The Dam Safety Regulation policy that was passed into law last year 2016 is expected to help curb the collapse of dams and their subsequent dangers such as the destruction of farmlands, properties and loss of lives.
Speaking at a dissemination workshop on the Dam Safety Regulation law organised by the Commission in Bolgatanga, the Head of Surface Water Resources attributed the collapse of many dams in the country to the use of sub-standard materials, design errors, poor maintenance culture and natural causes such as earthquakes.
He said the collapse of dams did not only affect food security, the livelihood of the people and cost of repairs, but also affected properties and often led to the loss of human lives.
Dr Alfa said with the passage of the law, regulatory institutions including the Water Resources Commission had been empowered to monitor and supervise to ensure proper design, standard materials for the construction of dams, ensure regular maintenance as well as put in place good preparedness plans to cater adequately for natural causes such as earthquakes.

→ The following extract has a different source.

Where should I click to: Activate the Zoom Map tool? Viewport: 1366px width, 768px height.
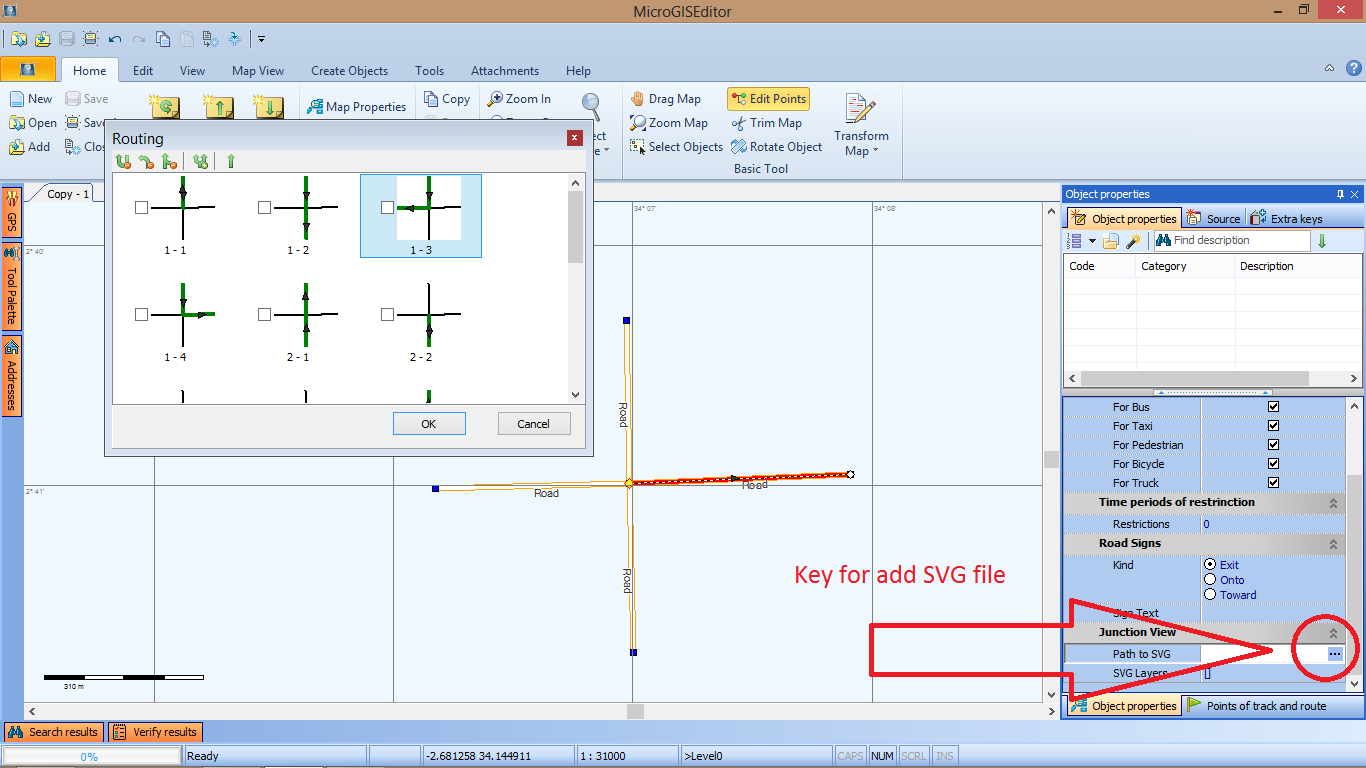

He said as part of measures put in place in the law, all dams are expected to be registered by the Water Resources Commission and warned that the law had powers in its provisions to punish offenders who violated the provisions.
He said the provisions in the law would help ensure that proper and good dams are constructed under the government’s policy of one village, one Dam, and appealed to the stakeholders at the forum who included; District Coordinating Directors, Environmental Protection Agency, Irrigation Development Authority, Ministry of Food and Agriculture, Community Water and Sanitation, the Bolgatanga Polytechnic among others to support the cause.
Mr Aaron Aduna, the Coordinator of the White Volta Basin stakeholders said the public was mandated to seek permission from the Water Resources Commission before they could use the resources of any dam.
Participants said they were happy about the passage of the law but expressed worry about the siltation of many dams in Northern, Upper East and Upper West Regions.
They also advocated such dams to be worked on alongside the government’s policy of the One Village, One Dam.